父のまなざしは厳しく、揺らがない。冷ややかな声が、セラフィーナの過去を淡々と語り出した。
「セラフィーナ嬢は、過去に一度、深い心の傷を負っている。理由は広くは知られていまい。成績不振や体調不良をきっかけに、学生が精神のバランスを崩すことは、ままあることだ。だが実際には、原因は辺境伯領で起きた事件による」
「……事件?」
「ラトゥリ侯爵夫人の出身であるカルドナ辺境伯領に滞在中、彼女はある男と出会った。エドワードという名の男だ。偽名だが、便宜上そう呼ぶ。その男は、バルトン公国の諜報員だった」
レナートの背筋に、冷たいものが走った。バルトン公国は、グランヴェール王国と長年対立する因縁の隣国だ。そのバルトン公国の諜報員がセラフィーナに、それもカルドナ辺境伯領――国境付近で近づいたという事実に、レナートの思考は加速する。
「男は、まだ年若いセラフィーナ嬢を利用した。彼女の信頼を巧みに得て、辺境伯領の情報を吸い上げていた。無論、彼女が意図的に加担したとは思っていない」
レナートは息をのんだ。セラフィーナが、利用された。彼女の純粋さが、踏みにじられたということだ。そう考えただけで、体が震えるくらいの怒りを覚えた。
そしてその結末を、父は冷静に告げた。
「カルドナ騎士団の働きで、その男は処分された。だが、彼女の傷は深かっただろう。ラトゥリ侯爵領での療養は、それが理由だ。
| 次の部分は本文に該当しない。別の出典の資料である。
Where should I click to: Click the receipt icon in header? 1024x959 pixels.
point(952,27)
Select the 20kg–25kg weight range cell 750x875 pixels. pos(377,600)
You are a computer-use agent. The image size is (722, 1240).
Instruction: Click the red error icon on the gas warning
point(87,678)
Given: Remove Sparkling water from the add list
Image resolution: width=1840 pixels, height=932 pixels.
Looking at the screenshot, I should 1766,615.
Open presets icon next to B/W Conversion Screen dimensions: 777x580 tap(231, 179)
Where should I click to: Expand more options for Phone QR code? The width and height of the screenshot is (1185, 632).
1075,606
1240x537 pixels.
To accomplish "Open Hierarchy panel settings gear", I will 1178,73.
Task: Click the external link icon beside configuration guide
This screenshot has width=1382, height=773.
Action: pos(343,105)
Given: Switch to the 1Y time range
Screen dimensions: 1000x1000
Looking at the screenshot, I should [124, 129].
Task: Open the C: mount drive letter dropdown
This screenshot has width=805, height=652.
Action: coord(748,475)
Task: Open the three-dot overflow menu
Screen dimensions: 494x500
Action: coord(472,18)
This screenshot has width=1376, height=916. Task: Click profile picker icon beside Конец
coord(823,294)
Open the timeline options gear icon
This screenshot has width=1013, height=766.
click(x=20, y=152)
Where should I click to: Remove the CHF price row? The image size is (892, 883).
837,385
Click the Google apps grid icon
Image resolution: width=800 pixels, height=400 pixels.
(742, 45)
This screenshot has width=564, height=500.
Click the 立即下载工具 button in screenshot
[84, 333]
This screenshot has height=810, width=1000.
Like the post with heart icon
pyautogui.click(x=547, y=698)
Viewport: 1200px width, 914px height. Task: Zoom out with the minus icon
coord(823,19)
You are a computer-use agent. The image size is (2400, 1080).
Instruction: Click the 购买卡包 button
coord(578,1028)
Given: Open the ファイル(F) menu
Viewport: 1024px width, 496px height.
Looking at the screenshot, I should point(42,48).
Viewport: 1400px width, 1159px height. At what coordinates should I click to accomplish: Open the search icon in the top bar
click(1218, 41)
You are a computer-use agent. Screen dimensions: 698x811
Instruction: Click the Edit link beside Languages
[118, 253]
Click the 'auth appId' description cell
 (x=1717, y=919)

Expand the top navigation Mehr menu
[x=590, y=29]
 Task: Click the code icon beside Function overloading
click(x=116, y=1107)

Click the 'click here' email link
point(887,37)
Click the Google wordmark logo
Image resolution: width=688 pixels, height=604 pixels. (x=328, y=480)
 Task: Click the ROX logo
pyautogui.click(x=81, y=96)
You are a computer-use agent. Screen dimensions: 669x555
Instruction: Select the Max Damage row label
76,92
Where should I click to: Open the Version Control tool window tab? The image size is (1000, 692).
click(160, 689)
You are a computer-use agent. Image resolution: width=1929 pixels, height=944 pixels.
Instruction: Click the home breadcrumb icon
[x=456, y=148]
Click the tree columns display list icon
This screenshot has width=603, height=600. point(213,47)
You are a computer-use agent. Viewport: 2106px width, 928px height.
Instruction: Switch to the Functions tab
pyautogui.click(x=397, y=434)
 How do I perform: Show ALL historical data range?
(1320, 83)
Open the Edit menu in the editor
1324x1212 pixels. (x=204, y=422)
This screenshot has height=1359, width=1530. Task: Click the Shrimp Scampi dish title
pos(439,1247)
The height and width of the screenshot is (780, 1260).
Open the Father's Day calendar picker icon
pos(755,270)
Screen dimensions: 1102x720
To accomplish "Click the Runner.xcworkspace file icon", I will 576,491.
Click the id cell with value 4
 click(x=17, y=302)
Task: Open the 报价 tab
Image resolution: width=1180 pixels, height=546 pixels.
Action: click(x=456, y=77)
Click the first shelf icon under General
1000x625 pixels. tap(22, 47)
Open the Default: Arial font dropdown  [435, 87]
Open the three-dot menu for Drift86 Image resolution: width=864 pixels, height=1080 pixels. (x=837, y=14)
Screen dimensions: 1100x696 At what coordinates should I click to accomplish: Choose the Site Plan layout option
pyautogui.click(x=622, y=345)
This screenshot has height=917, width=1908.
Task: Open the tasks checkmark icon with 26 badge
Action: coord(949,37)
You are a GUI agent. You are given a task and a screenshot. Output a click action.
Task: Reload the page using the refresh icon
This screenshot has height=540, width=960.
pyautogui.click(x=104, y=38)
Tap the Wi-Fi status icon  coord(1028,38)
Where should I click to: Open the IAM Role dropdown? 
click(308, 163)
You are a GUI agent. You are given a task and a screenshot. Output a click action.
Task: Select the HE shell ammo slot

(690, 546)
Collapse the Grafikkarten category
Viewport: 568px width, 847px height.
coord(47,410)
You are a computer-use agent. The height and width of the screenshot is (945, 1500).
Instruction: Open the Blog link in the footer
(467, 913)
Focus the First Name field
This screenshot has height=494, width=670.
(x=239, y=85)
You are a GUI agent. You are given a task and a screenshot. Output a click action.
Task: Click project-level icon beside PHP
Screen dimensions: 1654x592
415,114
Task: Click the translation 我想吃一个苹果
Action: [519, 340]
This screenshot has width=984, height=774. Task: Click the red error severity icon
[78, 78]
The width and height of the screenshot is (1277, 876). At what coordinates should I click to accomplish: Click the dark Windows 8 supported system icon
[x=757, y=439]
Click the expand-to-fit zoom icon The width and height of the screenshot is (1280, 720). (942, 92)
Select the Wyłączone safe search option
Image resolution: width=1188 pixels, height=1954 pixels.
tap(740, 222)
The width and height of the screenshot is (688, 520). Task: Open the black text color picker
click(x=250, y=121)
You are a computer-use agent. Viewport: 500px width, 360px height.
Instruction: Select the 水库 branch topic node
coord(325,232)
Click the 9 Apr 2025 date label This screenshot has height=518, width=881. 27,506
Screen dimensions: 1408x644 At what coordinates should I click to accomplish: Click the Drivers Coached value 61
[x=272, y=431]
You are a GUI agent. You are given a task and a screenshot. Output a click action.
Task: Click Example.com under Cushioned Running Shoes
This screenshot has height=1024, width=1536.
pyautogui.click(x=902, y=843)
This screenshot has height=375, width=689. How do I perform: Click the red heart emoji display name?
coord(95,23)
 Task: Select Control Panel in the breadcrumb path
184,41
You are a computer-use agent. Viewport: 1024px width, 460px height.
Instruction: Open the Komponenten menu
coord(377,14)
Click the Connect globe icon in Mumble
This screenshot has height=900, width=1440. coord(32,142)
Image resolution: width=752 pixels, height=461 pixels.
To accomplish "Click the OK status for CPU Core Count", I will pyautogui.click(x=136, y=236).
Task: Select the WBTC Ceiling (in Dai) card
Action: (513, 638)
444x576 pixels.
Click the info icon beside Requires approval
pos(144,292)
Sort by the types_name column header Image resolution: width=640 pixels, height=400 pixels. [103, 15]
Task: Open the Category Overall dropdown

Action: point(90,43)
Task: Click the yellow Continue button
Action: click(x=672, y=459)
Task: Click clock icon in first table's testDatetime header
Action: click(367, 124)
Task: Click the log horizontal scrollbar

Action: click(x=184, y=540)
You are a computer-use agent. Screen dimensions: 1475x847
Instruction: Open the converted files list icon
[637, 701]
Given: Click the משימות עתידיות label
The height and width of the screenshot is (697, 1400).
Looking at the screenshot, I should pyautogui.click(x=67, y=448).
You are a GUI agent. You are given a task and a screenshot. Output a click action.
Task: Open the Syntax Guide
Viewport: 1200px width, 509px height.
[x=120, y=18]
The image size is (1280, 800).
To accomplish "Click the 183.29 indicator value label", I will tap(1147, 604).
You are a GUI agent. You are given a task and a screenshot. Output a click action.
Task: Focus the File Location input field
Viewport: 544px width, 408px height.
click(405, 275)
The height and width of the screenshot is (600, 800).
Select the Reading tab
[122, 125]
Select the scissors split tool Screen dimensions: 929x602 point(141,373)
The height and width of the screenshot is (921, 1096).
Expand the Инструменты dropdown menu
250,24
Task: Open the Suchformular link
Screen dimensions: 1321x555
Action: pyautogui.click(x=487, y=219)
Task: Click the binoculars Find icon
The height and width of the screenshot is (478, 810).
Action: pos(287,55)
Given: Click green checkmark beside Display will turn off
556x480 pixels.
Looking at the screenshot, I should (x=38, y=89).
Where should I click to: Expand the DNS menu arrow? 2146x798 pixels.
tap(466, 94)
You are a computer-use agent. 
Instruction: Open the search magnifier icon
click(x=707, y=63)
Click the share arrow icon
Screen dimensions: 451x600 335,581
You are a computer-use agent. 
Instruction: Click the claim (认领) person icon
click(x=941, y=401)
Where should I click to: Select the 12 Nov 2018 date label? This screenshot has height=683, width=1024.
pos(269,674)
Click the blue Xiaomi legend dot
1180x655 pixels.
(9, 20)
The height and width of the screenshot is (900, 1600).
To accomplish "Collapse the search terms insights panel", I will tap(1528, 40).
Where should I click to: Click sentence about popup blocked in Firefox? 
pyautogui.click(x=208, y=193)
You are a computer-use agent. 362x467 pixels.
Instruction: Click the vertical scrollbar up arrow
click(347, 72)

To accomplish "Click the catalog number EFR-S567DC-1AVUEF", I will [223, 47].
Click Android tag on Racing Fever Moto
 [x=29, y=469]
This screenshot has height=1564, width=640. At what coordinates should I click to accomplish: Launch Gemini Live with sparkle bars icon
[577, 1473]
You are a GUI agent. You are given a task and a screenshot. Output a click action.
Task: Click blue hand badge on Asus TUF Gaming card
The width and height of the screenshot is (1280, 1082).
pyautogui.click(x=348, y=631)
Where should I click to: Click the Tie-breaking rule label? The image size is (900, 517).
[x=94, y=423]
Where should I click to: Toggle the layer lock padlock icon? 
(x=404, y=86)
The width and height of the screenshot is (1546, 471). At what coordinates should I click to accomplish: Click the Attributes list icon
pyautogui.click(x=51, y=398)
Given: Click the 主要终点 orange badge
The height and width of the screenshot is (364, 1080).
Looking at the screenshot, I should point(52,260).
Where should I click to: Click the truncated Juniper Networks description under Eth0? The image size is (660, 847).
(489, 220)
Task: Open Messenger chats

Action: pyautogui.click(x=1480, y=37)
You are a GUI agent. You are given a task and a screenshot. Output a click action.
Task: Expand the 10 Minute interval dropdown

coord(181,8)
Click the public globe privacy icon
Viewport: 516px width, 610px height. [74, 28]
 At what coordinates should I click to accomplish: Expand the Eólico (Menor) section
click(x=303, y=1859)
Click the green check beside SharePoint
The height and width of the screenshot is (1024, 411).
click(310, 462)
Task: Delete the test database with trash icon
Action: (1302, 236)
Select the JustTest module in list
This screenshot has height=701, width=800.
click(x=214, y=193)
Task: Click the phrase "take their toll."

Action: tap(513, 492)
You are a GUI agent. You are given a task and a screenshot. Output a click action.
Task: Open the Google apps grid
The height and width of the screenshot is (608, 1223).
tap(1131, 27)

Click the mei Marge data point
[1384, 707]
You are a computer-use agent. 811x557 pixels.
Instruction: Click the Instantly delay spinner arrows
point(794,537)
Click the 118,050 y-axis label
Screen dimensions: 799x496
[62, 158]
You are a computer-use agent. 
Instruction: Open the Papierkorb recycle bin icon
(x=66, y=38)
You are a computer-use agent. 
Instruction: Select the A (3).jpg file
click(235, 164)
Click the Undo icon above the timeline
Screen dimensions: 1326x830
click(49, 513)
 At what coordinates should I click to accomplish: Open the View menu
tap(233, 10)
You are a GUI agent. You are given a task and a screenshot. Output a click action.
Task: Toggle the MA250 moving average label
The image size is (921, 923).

その後、セラフィーナ嬢の回復を確認したラトゥリ侯爵から、この婚姻の申し出があった」
そこで父は一旦息をつき、執務机の上で両手を組んだ。
「これまでラトゥリ家は、政治的な中立を保ち続けてきた。王家と最も近い我がサハロフ家と縁を持つことに、家門の中で反対もあっただろう。だが、ラトゥリ侯爵は娘の安全を最優先にした。サハロフ家は、国内での大きな協力者を得る代わりに、彼女を守る盾となる必要がある。お前にはその責任がある」
父は、すっと目を細めた。
「ラトゥリ家の選択の意味を、お前は考えたことがあったか? いつまでもこの婚姻の意義を考えないようならば、後継者から外そうと思っていた」
その言葉は、レナートの胸を鋭く刺した。父は本気だ。甘えは許されない。それがサハロフ家当主としての、父が己に課してきた責務でもある。そして父は、レナートにもそれを求めている。
「言ったはずだ。この婚姻は、我がサハロフ家とラトゥリ家の関係を決定的なものとすると」
「……私は」
レナートは自らを恥じるように、唇を小さく噛んだ。
「彼女と初めて会った際に……愛することは、できないと告げました」
「何だと」
父の声に、怒りがこもったのが分かった。
「それ以外は希望に沿うようにするから、理解してほしいと」
父は、わずかに眉を動かし、あきれたような息をついた。
「あの様子では、セラフィーナ嬢は不満も言わず、それを受け入れたということか」
「……そうです」
「お前に比べて、はるかに聡明だな」
「……はい」
父の言葉は鋭く、容赦がなかった。だが、それが正論であることを、レナートは痛いほど理解していた。
「なぜ、一義的にしか考えられない」
「…………」
言葉もなかった。レナートは視線を落とす。胸の奥に突き刺さるような悔しさは、自らの浅はかさへの怒りだった。
レナートは、静かにほほえむ母の姿を思い返した。常に控えめで、父に寄り添っている母。その表情には、静かな諦めが浮かんでいるように見えていた。
けれどセラフィーナは言った。表面だけでは、見えていないことがたくさんあると。レナートが勝手に思い込んでいただけなのかもしれない。母の心に、どれほどの想いがあったのか。見ようとしなかったのは、レナートのほうだ。
「……申し訳ありません」
「謝罪をするべき相手を間違えるな」
レナートの瞳を射抜くように見つめた父の言葉は、厳しく、重かった。
「サハロフ家の後継者として、婚約者として、彼女に常に敬意を払うように」
レナートは視線を上げた。まっすぐに父の瞳を見る。
「はい、必ず」
「分かればいい。話は終わりだ」
レナートはその言葉に深くうなずき、父の部屋から離れた。
謝罪をするべき相手――セラフィーナへのレナート自身の罪悪感と、彼女が負わされた深い傷への怒りが、胸の中で混ざり合った。
(――必ず、彼女を守る)
それは、もはや父の命令でも、義務感でもない。レナートの中に確かに芽生えた、レナート自身の意志だった。